SOURCE RECORDS —
▬▬▬
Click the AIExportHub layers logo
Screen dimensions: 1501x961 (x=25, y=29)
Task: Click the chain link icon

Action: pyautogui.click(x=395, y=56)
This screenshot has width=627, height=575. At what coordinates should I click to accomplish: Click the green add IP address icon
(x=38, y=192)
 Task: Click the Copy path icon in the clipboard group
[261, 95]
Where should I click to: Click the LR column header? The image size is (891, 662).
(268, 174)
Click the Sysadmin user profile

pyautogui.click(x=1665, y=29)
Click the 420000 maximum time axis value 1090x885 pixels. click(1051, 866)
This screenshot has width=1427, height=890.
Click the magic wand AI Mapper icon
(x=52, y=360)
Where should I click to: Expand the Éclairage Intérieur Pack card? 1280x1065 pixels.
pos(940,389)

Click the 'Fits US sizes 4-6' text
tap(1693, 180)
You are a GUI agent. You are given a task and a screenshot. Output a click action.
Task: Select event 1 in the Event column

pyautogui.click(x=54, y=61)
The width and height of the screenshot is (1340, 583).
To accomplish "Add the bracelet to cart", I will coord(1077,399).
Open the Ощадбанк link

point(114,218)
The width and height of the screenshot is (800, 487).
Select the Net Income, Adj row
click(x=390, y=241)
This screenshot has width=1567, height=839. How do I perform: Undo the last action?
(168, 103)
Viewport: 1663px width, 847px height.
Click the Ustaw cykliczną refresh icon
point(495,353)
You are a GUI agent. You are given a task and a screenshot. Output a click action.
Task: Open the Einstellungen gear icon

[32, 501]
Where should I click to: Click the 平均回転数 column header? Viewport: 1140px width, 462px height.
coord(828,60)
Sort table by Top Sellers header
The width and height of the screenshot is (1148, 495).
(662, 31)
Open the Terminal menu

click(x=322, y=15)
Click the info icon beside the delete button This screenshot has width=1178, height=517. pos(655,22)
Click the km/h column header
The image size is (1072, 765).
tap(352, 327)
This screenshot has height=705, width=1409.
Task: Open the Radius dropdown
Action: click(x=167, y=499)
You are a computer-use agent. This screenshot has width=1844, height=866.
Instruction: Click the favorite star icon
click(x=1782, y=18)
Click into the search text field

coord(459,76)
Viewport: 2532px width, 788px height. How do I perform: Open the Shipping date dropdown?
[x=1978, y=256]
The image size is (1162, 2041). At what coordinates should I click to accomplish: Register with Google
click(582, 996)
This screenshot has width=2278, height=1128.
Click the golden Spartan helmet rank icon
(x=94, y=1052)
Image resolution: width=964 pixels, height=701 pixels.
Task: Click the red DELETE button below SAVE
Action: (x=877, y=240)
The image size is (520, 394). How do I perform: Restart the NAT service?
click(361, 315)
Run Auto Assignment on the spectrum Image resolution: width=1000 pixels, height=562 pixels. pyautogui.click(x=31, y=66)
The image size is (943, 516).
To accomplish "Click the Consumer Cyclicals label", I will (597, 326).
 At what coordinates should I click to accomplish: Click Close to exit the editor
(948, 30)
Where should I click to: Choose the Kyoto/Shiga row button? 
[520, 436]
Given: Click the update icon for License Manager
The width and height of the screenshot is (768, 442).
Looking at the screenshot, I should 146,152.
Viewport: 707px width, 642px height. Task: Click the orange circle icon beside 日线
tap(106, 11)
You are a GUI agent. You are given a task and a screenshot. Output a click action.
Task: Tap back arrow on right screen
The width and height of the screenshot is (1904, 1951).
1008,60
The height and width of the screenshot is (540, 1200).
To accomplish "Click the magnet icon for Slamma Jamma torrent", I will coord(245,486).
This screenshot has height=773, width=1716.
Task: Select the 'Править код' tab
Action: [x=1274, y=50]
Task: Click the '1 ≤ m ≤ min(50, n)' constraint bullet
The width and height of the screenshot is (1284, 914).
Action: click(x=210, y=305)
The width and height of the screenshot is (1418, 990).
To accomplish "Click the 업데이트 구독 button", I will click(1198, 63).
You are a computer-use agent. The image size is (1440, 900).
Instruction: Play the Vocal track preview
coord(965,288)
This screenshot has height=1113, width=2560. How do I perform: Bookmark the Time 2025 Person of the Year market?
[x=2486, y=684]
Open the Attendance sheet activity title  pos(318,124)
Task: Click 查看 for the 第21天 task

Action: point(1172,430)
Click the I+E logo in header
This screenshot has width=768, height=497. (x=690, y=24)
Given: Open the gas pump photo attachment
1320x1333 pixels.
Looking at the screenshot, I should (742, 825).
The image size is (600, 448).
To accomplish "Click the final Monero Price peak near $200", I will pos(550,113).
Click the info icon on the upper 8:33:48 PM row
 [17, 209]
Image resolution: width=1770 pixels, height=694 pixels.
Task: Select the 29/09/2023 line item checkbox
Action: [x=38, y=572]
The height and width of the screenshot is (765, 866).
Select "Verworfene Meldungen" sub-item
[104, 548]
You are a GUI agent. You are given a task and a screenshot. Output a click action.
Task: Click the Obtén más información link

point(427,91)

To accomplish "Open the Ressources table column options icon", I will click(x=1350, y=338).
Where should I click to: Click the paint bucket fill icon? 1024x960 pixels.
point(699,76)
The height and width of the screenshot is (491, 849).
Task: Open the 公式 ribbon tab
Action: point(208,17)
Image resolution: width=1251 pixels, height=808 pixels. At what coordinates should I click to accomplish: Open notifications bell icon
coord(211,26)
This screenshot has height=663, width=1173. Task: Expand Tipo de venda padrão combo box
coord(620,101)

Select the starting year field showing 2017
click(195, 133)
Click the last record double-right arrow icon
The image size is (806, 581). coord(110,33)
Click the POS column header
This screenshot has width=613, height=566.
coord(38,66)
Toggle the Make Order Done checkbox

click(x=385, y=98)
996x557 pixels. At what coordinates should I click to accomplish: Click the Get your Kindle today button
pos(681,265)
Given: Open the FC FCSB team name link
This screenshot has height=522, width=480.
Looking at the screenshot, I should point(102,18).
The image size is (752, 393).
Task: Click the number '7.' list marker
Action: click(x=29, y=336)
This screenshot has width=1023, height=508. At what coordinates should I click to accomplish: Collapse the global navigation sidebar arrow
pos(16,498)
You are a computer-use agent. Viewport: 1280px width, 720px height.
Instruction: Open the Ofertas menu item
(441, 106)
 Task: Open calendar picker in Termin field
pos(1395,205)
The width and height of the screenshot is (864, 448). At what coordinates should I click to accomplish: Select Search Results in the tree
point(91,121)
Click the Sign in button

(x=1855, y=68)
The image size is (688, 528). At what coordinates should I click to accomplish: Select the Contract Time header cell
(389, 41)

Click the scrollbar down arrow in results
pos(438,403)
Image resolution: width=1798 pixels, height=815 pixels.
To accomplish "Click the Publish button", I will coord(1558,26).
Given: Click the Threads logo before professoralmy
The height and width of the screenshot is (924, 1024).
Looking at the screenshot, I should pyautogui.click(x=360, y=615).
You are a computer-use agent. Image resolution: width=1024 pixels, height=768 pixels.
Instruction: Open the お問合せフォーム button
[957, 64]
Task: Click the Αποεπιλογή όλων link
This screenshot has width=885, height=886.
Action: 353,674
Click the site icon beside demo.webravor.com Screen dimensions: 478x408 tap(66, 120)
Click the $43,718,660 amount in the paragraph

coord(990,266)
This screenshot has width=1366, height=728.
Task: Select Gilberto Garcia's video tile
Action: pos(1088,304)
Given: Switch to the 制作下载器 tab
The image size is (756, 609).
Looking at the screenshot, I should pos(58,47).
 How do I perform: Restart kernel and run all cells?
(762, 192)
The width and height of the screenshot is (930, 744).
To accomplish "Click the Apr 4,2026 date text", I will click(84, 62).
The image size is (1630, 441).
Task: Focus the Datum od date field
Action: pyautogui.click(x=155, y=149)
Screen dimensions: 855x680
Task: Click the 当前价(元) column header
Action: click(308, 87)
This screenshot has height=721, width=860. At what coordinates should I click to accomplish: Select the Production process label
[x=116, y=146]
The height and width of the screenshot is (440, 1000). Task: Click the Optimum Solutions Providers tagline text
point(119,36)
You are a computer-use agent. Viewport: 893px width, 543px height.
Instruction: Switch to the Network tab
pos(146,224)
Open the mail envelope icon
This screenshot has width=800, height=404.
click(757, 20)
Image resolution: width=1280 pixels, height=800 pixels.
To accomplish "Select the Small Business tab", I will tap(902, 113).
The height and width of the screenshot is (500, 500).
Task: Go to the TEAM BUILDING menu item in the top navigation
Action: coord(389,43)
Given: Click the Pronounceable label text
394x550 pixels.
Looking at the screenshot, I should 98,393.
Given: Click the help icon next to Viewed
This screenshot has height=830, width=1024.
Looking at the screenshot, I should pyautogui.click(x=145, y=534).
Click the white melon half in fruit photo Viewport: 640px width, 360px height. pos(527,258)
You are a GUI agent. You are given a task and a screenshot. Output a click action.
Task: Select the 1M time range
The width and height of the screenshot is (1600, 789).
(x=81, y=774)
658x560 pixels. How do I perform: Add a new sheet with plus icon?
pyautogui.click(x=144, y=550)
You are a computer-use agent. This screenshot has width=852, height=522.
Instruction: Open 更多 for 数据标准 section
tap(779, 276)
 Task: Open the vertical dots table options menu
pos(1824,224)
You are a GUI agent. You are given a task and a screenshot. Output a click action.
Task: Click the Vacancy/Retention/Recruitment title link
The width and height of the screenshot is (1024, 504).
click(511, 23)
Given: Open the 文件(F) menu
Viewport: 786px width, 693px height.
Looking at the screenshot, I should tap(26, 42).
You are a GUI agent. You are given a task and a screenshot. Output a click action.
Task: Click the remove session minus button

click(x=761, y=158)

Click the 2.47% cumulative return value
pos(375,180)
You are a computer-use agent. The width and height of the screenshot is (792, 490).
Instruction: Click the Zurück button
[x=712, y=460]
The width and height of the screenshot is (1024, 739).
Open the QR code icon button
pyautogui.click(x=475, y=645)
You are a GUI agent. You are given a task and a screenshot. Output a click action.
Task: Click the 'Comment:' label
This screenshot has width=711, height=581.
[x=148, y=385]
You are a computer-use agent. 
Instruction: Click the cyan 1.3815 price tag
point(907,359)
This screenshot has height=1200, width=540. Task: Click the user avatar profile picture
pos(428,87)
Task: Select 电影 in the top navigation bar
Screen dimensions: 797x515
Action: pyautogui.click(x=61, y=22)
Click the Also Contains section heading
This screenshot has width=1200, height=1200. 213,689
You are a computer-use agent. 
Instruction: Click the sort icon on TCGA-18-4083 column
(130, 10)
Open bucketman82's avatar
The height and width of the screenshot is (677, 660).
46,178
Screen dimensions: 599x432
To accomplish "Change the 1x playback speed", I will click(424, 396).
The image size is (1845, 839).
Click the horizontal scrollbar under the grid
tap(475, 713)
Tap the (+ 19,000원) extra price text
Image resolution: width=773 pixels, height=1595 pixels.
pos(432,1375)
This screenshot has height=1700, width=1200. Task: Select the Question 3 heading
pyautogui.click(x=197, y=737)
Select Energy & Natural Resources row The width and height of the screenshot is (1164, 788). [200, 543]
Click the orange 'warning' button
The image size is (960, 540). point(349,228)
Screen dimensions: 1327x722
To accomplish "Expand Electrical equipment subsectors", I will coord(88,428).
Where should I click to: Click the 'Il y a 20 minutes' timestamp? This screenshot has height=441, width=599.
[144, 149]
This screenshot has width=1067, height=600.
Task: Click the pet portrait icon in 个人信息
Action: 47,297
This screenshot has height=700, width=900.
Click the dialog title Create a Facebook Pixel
▬▬▬
AIM OF THE EXERCISE —
Repeat, word for word, the lines from the start of the records to the line that contains "Viewport: 1663px width, 847px height.", both of them included, and no others.

COMPLETED EXERCISE —
Click the AIExportHub layers logo
Screen dimensions: 1501x961 (x=25, y=29)
Task: Click the chain link icon

Action: pyautogui.click(x=395, y=56)
This screenshot has width=627, height=575. At what coordinates should I click to accomplish: Click the green add IP address icon
(x=38, y=192)
 Task: Click the Copy path icon in the clipboard group
[261, 95]
Where should I click to: Click the LR column header? The image size is (891, 662).
(268, 174)
Click the Sysadmin user profile

pyautogui.click(x=1665, y=29)
Click the 420000 maximum time axis value 1090x885 pixels. click(1051, 866)
This screenshot has width=1427, height=890.
Click the magic wand AI Mapper icon
(x=52, y=360)
Where should I click to: Expand the Éclairage Intérieur Pack card? 1280x1065 pixels.
pos(940,389)

Click the 'Fits US sizes 4-6' text
tap(1693, 180)
You are a GUI agent. You are given a task and a screenshot. Output a click action.
Task: Select event 1 in the Event column

pyautogui.click(x=54, y=61)
The width and height of the screenshot is (1340, 583).
To accomplish "Add the bracelet to cart", I will coord(1077,399).
Open the Ощадбанк link

point(114,218)
The width and height of the screenshot is (800, 487).
Select the Net Income, Adj row
click(x=390, y=241)
This screenshot has width=1567, height=839. How do I perform: Undo the last action?
(168, 103)
Viewport: 1663px width, 847px height.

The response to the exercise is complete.